§ **What you are asked to do**: Repeat, please, only the lines from the top of the data down to the line with "Click the Cut"; include both of those lines.

§ **Dataset entries**:
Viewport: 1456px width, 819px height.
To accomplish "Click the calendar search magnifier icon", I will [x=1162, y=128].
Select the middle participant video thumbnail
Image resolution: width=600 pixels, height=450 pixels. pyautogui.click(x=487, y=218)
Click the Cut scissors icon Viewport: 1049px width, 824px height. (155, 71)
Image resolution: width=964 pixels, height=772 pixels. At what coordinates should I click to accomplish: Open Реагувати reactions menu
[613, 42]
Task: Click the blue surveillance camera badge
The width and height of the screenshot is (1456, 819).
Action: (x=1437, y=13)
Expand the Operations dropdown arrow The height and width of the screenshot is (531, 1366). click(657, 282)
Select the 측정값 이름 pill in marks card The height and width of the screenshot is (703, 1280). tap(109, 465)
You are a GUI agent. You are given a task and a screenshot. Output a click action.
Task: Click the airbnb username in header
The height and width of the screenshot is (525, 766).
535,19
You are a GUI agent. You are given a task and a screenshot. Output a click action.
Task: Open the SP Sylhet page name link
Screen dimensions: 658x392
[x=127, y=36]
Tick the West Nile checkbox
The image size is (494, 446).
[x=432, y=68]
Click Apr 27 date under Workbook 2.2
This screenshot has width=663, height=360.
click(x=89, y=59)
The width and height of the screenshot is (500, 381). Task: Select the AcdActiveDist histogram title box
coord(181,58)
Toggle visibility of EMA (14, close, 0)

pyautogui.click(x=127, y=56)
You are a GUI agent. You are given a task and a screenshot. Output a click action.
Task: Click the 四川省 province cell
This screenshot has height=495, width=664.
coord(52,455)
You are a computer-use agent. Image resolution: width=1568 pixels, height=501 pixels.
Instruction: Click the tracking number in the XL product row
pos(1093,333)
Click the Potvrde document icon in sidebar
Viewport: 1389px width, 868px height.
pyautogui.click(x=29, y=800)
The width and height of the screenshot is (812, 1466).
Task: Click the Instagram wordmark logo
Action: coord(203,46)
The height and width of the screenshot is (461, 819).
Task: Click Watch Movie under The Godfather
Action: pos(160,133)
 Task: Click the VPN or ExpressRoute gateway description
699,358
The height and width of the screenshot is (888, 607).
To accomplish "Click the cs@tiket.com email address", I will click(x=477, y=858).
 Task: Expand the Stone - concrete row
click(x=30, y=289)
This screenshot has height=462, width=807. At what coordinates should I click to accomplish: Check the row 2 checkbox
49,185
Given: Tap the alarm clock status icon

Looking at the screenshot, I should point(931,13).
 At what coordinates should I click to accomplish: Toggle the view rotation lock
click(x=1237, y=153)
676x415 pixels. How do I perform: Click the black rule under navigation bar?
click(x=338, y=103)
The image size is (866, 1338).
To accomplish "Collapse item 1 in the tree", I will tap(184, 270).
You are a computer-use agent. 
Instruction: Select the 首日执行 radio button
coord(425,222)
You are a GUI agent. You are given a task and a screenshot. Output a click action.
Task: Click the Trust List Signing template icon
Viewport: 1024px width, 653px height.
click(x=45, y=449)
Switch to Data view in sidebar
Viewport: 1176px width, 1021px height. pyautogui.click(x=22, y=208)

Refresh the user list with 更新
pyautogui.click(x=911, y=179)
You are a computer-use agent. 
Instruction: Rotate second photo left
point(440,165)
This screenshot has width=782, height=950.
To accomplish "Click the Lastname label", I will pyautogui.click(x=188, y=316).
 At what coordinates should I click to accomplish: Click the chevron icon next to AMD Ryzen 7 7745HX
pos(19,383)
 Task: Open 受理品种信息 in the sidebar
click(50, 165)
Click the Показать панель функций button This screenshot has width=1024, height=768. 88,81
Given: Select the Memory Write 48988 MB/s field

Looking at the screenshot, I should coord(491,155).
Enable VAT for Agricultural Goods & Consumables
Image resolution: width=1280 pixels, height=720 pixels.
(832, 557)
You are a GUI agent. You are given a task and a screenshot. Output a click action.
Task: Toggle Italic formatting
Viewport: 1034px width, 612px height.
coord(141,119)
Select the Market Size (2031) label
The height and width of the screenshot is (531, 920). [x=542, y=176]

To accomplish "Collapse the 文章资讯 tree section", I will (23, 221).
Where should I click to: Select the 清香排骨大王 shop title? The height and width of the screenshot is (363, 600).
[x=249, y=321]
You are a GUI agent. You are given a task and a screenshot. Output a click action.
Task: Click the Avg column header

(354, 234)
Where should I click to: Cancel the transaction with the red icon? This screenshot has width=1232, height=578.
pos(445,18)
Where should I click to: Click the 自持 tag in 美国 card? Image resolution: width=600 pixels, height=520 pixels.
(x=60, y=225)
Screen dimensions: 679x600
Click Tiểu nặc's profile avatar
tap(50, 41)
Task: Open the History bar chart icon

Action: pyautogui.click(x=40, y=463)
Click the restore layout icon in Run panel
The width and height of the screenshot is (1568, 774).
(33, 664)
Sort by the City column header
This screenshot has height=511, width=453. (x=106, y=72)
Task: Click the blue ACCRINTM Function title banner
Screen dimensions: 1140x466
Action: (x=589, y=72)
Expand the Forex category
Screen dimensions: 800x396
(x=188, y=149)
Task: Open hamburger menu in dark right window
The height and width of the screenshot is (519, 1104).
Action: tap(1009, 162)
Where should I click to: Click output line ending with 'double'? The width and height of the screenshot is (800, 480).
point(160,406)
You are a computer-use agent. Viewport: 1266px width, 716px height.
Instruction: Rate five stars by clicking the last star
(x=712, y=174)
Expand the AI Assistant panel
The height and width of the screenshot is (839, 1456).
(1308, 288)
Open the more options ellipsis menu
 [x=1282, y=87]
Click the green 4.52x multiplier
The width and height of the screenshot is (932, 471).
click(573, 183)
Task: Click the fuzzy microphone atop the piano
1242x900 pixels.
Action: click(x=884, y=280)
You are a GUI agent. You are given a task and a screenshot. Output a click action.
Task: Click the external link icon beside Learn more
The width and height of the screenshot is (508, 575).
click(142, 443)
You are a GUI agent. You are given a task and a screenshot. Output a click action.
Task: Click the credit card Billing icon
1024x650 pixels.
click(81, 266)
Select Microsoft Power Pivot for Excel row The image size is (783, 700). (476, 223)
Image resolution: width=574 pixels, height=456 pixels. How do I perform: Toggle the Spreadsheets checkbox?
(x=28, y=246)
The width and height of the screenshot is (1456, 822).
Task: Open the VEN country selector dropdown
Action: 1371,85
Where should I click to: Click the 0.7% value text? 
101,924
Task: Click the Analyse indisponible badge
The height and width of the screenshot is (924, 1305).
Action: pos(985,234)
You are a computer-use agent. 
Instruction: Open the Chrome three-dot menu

§ **Result below**:
Viewport: 1456px width, 819px height.
To accomplish "Click the calendar search magnifier icon", I will [x=1162, y=128].
Select the middle participant video thumbnail
Image resolution: width=600 pixels, height=450 pixels. pyautogui.click(x=487, y=218)
Click the Cut scissors icon Viewport: 1049px width, 824px height. (155, 71)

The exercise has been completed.